记得我第一次去南漂,归乡时火车晚点,您和母亲等不及了,徒步去火车站接我。从家到火车站,那是很远的一段路程。

您不希望我走远,意味深长地对我说,想用自己那微薄的退休金养活我。这是让我刻骨铭心的一句话,每每想起,总是想哭。北漂一年后我回去,您见到我时,表情由高兴变得激动,站在原地不停踏步打转,嘴里喃喃地说着:老闺女并没有见老,并没有见老。

——摘自尹晓炜纪念父亲的文章

 

尹晓炜知道,自己不会是那种出书成名的作家。

她出生在黑龙江依安县,那是一个盛产土豆、玉米的地方。
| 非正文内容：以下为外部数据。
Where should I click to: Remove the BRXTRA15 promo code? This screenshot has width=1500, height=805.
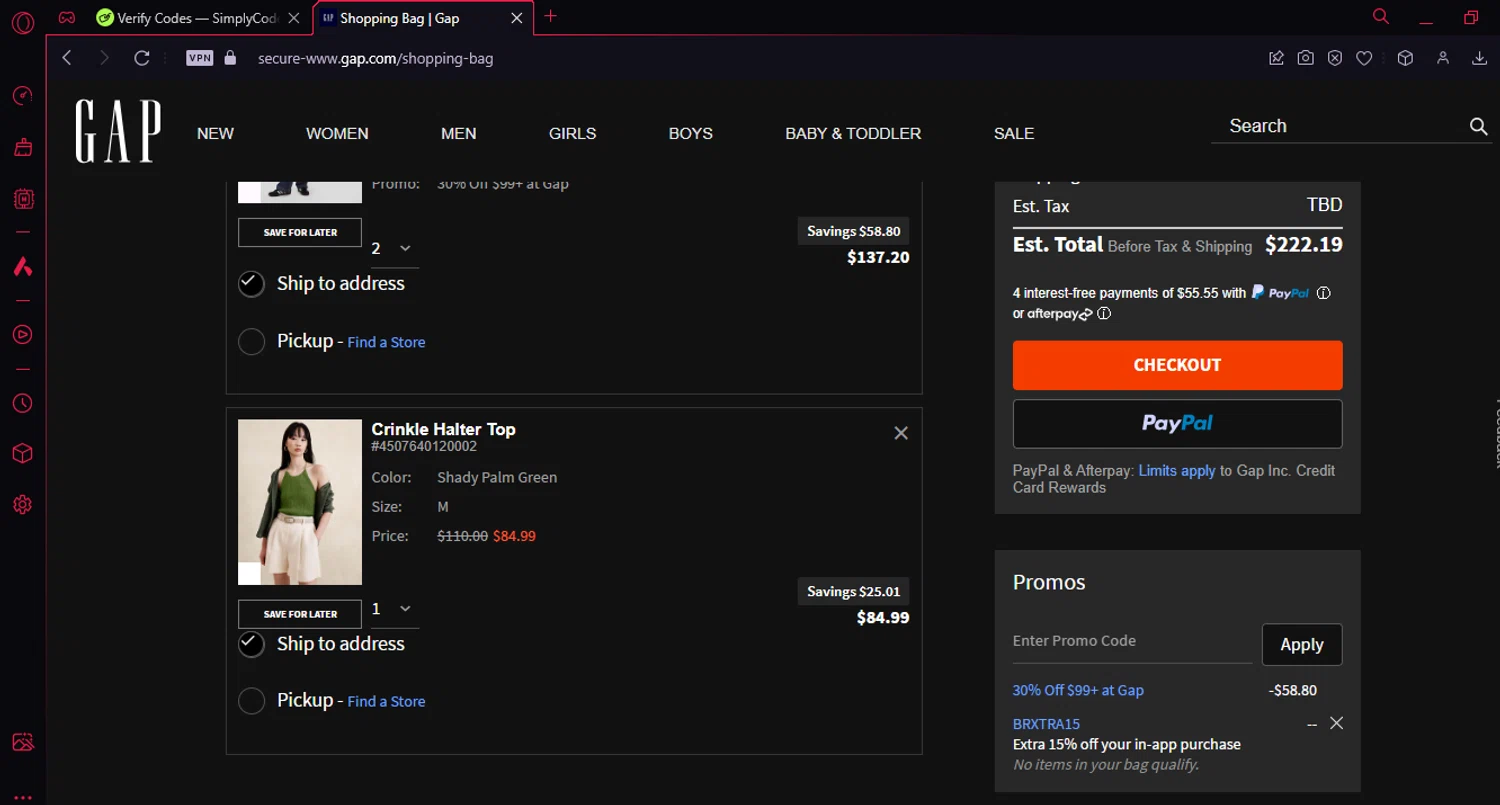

小时候,老师常常拿她的作文当范文。她最喜欢给同学讲故事,看了《西游记》,课间就给同学们现编《东游记》——唐僧师徒四人取经回来的故事。

她的青春时光,也曾像当时的东北一样丰沛富饶。中学毕业后进了国营建筑单位,先在工地搬砖,后来因为胆子大不恐高,当上了塔吊司机。夏天雨后,塔吊电路系统不稳定,一启动按钮就会挨电打。但一个女司机,坐在高高的塔吊车驾驶舱内,飒爽极了。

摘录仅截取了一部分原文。